▸ WORK REQUEST
Beneath this line are the data; copy exactly the part of them that opens with the line containing "Expand the Payment ID type field dropdown" and closes with the line containing "You are a computer-use agent. The", and only that part.

═══ RECORDS SUPPLIED

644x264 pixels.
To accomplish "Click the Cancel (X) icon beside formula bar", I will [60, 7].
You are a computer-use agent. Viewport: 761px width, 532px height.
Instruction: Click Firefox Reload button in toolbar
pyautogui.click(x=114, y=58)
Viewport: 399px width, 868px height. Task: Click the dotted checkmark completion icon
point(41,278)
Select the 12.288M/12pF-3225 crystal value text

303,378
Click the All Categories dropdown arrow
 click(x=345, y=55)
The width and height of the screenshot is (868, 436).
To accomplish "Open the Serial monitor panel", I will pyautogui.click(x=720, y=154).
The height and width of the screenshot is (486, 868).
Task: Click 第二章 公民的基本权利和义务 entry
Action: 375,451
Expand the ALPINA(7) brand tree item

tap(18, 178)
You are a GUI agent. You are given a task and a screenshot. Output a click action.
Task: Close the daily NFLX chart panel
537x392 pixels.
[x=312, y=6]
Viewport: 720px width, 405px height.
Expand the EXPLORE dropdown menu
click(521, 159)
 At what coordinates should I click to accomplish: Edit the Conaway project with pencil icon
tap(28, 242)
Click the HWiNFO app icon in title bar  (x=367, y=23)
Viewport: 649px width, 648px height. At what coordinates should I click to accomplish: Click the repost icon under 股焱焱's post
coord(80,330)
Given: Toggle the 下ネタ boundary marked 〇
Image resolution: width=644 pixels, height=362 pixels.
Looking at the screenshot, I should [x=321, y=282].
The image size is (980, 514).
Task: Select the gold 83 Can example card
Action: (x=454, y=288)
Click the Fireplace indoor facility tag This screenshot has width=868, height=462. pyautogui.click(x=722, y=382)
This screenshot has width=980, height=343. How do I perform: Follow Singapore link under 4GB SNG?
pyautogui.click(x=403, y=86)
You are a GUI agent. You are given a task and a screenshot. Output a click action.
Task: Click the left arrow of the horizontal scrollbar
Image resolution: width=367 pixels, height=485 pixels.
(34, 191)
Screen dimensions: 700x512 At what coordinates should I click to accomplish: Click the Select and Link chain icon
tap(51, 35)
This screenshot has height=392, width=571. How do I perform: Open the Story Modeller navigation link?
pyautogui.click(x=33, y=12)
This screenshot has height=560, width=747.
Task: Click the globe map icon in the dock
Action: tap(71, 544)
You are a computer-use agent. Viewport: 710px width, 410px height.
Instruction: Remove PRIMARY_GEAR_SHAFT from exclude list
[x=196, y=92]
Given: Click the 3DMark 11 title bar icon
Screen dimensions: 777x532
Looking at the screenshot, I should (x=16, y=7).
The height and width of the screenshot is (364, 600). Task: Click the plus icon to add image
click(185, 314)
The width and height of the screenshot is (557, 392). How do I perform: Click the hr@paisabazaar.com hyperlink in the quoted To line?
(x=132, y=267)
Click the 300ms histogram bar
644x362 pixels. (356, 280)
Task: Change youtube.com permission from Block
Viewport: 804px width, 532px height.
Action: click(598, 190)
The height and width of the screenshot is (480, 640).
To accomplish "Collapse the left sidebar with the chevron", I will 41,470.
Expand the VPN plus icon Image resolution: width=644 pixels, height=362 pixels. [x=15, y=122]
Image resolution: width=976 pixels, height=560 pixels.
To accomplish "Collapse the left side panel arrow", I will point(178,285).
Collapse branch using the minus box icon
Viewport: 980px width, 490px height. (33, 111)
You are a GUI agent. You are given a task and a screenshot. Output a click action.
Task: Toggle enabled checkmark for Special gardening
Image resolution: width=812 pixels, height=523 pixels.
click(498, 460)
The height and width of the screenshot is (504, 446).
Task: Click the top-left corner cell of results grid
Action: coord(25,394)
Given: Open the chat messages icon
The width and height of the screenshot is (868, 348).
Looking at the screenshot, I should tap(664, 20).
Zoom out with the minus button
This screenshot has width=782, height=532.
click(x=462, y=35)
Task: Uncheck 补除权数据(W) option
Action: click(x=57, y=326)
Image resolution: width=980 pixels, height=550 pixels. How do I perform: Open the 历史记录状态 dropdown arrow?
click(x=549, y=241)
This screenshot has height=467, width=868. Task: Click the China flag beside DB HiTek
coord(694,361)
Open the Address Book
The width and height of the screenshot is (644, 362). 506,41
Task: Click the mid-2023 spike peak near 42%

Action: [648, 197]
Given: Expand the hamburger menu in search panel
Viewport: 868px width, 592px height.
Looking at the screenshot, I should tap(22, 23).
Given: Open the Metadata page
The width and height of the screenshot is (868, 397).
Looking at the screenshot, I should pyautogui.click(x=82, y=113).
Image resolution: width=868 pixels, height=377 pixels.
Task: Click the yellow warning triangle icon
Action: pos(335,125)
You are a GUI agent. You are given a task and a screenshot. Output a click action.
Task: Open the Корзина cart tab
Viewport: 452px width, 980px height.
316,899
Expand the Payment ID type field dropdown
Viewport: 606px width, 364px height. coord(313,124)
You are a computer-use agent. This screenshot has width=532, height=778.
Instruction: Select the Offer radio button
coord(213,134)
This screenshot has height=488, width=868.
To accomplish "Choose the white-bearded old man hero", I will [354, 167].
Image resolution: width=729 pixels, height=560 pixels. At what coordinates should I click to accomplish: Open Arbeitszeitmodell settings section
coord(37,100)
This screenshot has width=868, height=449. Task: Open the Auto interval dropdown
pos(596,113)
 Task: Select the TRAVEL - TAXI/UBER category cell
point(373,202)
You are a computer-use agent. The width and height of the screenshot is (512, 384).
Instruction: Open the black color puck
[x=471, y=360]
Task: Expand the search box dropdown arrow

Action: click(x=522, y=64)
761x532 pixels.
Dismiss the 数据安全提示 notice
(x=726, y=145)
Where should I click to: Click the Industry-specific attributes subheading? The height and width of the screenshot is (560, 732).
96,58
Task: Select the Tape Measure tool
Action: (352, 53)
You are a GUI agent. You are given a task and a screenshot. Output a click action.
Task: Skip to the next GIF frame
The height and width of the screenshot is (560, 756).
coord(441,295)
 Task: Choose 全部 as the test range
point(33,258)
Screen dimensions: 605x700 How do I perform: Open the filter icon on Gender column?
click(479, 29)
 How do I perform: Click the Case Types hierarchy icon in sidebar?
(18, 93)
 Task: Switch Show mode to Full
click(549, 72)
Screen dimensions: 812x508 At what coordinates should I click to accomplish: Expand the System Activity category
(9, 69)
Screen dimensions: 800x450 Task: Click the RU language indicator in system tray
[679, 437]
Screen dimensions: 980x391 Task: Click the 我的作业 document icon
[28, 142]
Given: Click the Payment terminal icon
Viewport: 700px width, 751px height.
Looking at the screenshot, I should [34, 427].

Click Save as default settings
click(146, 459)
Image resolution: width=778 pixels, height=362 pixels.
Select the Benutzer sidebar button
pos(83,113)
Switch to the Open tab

══════

▸ YOUR SOLUTION
Expand the Payment ID type field dropdown
Viewport: 606px width, 364px height. coord(313,124)
You are a computer-use agent. This screenshot has width=532, height=778.
Instruction: Select the Offer radio button
coord(213,134)
This screenshot has height=488, width=868.
To accomplish "Choose the white-bearded old man hero", I will [354, 167].
Image resolution: width=729 pixels, height=560 pixels. At what coordinates should I click to accomplish: Open Arbeitszeitmodell settings section
coord(37,100)
This screenshot has width=868, height=449. Task: Open the Auto interval dropdown
pos(596,113)
 Task: Select the TRAVEL - TAXI/UBER category cell
point(373,202)
You are a computer-use agent. The width and height of the screenshot is (512, 384).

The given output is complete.